**WHAT IS EXPECTED:** After finding the line that holds "This screenshot has" below, set down that line and the rest through the final one exactly, leaving the pictures out.

**DATA EXTRACTS:**
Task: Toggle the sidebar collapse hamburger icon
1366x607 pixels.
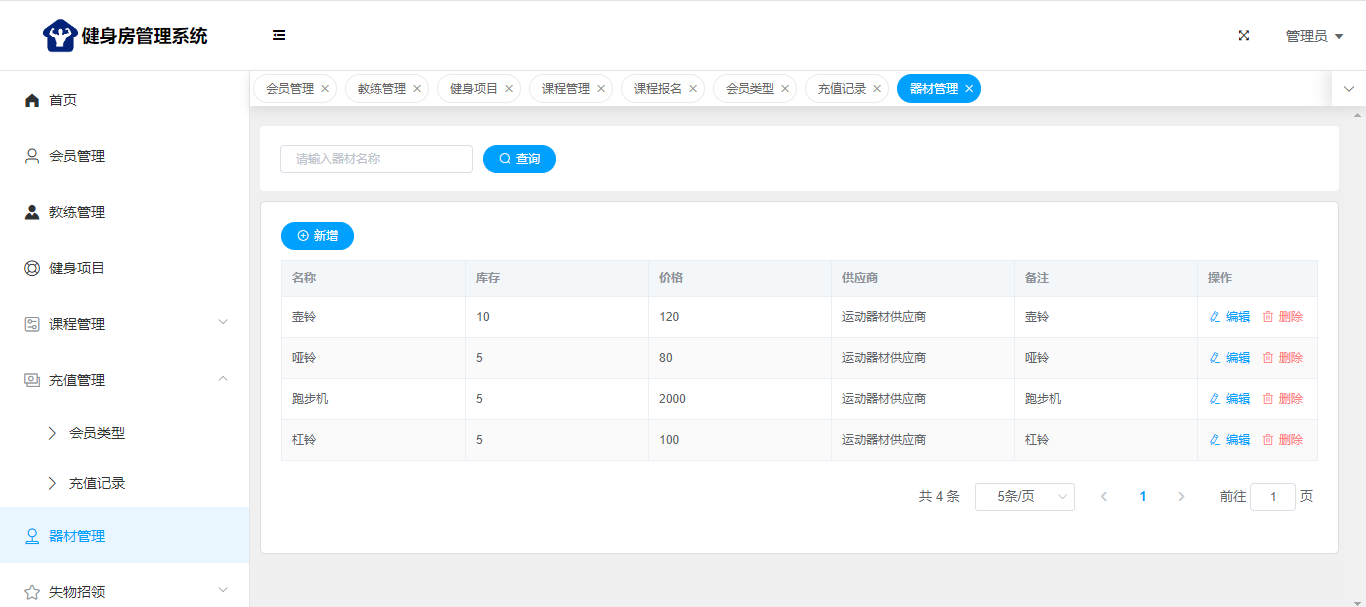Action: click(279, 35)
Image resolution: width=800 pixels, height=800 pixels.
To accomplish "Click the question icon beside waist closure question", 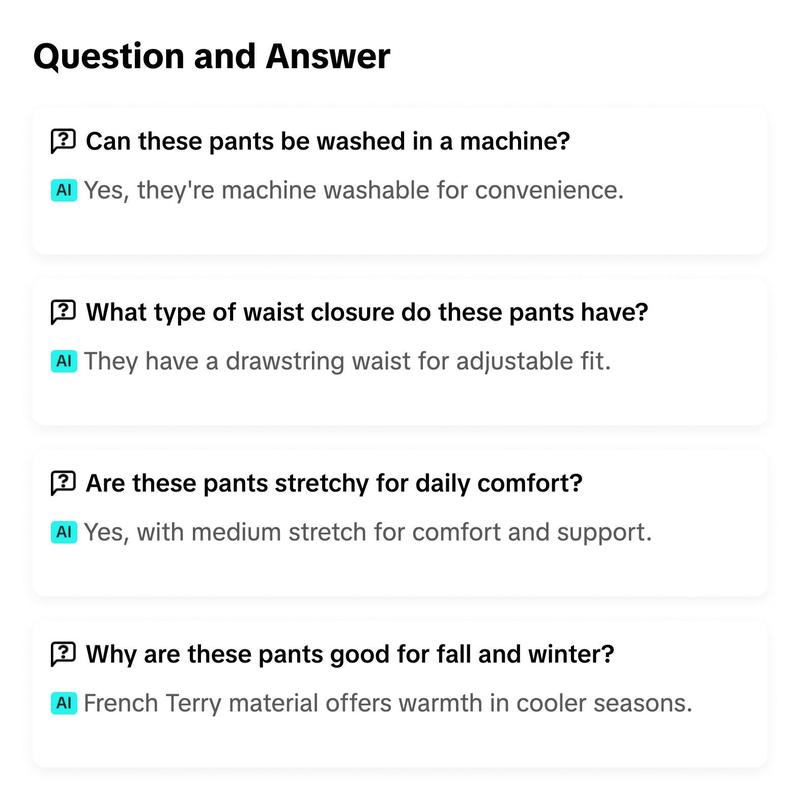I will pyautogui.click(x=63, y=312).
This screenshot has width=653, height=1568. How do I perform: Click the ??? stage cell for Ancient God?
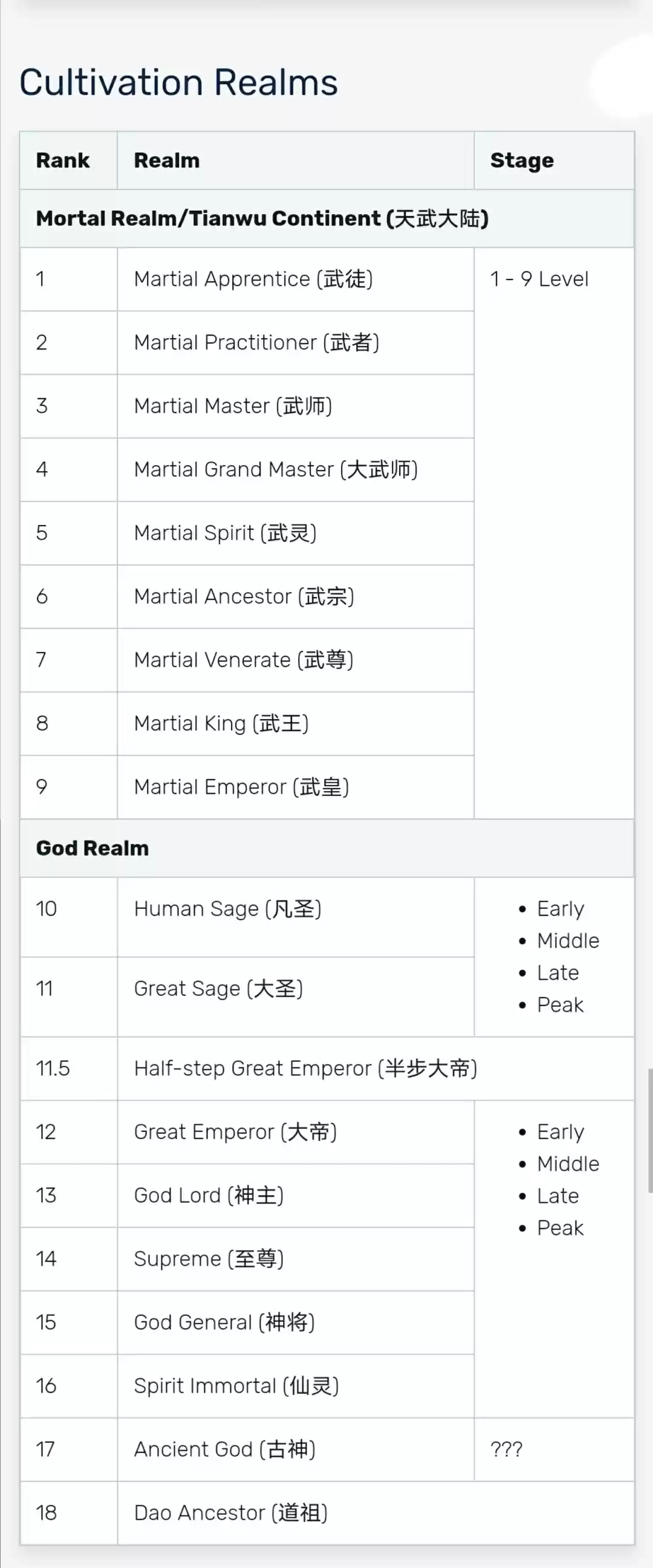click(506, 1449)
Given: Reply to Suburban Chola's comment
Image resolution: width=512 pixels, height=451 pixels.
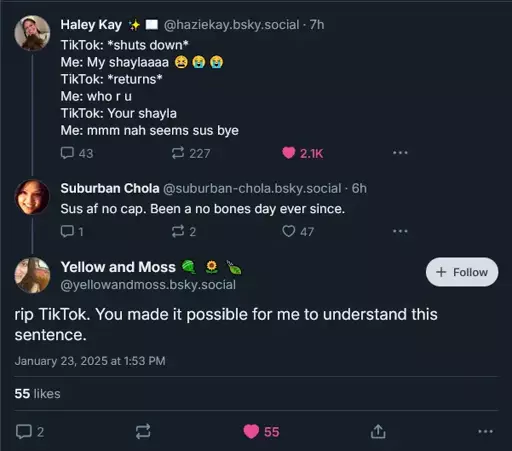Looking at the screenshot, I should pos(72,231).
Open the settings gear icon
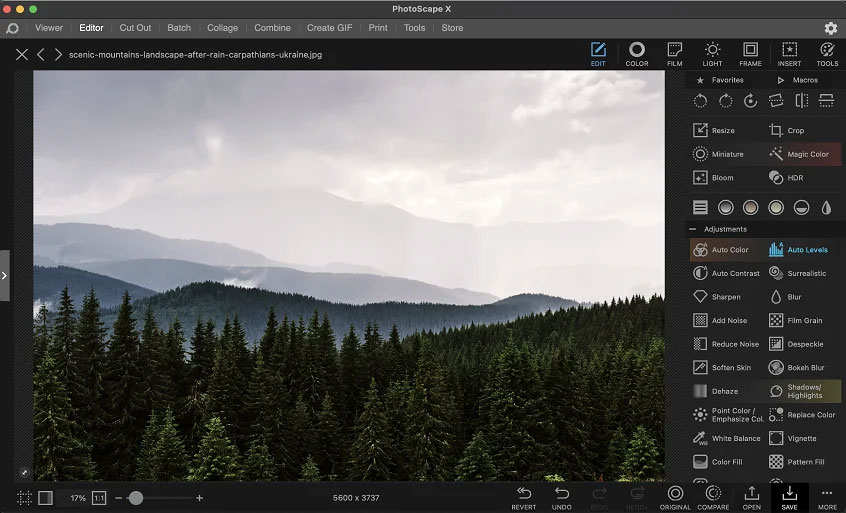Viewport: 846px width, 513px height. click(830, 28)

**RESPONSE AREA:**
This screenshot has width=653, height=1568. How do I perform: Click the ??? stage cell for Ancient God?
click(506, 1449)
Given: Reply to Suburban Chola's comment
Image resolution: width=512 pixels, height=451 pixels.
Looking at the screenshot, I should pos(72,231).
Open the settings gear icon
Viewport: 846px width, 513px height. click(830, 28)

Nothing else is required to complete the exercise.